> _TASK REQUIREMENTS_:
The line containing "The height and width of the screenshot is (616, 900)." marks where copying starts, so set down that line and each one after it exactly, through the end of the records.

Segment Start: RECORDS TO USE

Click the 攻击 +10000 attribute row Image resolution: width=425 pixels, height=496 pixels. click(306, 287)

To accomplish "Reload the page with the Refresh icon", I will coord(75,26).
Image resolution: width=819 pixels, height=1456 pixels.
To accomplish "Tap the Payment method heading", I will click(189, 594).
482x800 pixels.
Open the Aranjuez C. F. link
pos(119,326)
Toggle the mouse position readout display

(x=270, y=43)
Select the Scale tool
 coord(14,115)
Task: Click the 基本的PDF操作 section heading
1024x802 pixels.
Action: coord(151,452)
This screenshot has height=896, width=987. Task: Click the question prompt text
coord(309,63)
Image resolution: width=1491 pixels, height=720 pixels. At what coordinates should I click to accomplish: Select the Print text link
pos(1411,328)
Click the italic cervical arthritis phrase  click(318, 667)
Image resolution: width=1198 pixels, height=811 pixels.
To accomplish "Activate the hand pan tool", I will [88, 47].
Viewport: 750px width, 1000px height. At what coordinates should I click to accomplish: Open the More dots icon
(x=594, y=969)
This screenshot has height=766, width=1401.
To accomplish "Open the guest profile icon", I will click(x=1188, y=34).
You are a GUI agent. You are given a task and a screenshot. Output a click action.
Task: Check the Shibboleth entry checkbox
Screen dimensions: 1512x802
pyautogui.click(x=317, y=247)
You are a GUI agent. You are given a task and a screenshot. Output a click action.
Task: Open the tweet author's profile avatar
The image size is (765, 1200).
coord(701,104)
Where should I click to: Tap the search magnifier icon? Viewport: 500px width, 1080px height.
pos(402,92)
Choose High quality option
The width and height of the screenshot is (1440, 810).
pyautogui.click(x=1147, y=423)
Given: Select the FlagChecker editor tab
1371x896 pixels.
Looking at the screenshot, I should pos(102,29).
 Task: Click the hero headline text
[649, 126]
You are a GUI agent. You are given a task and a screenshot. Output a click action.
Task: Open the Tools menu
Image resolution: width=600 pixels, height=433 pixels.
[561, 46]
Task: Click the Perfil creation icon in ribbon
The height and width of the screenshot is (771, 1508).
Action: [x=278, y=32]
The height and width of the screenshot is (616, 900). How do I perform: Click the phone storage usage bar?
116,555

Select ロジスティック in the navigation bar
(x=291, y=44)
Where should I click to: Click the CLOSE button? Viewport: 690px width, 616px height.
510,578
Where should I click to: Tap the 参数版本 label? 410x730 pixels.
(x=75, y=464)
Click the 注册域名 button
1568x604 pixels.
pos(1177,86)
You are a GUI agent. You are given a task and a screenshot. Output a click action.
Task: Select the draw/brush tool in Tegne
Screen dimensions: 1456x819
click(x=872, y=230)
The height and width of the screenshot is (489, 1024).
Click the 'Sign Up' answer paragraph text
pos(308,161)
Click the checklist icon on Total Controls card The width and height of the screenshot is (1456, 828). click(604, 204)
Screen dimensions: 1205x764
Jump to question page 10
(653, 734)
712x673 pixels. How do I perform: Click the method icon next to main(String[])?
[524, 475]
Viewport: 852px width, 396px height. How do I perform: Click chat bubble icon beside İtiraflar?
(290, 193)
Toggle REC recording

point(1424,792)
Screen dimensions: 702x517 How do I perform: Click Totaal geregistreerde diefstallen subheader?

Segment End: RECORDS TO USE

> _SOLUTION FOR THIS EXERCISE_:
The height and width of the screenshot is (616, 900). How do I perform: Click the phone storage usage bar?
116,555

Select ロジスティック in the navigation bar
(x=291, y=44)
Where should I click to: Click the CLOSE button? Viewport: 690px width, 616px height.
510,578
Where should I click to: Tap the 参数版本 label? 410x730 pixels.
(x=75, y=464)
Click the 注册域名 button
1568x604 pixels.
pos(1177,86)
You are a GUI agent. You are given a task and a screenshot. Output a click action.
Task: Select the draw/brush tool in Tegne
Screen dimensions: 1456x819
click(x=872, y=230)
The height and width of the screenshot is (489, 1024).
Click the 'Sign Up' answer paragraph text
pos(308,161)
Click the checklist icon on Total Controls card The width and height of the screenshot is (1456, 828). click(604, 204)
Screen dimensions: 1205x764
Jump to question page 10
(653, 734)
712x673 pixels. How do I perform: Click the method icon next to main(String[])?
[524, 475]
Viewport: 852px width, 396px height. How do I perform: Click chat bubble icon beside İtiraflar?
(290, 193)
Toggle REC recording

point(1424,792)
Screen dimensions: 702x517 How do I perform: Click Totaal geregistreerde diefstallen subheader?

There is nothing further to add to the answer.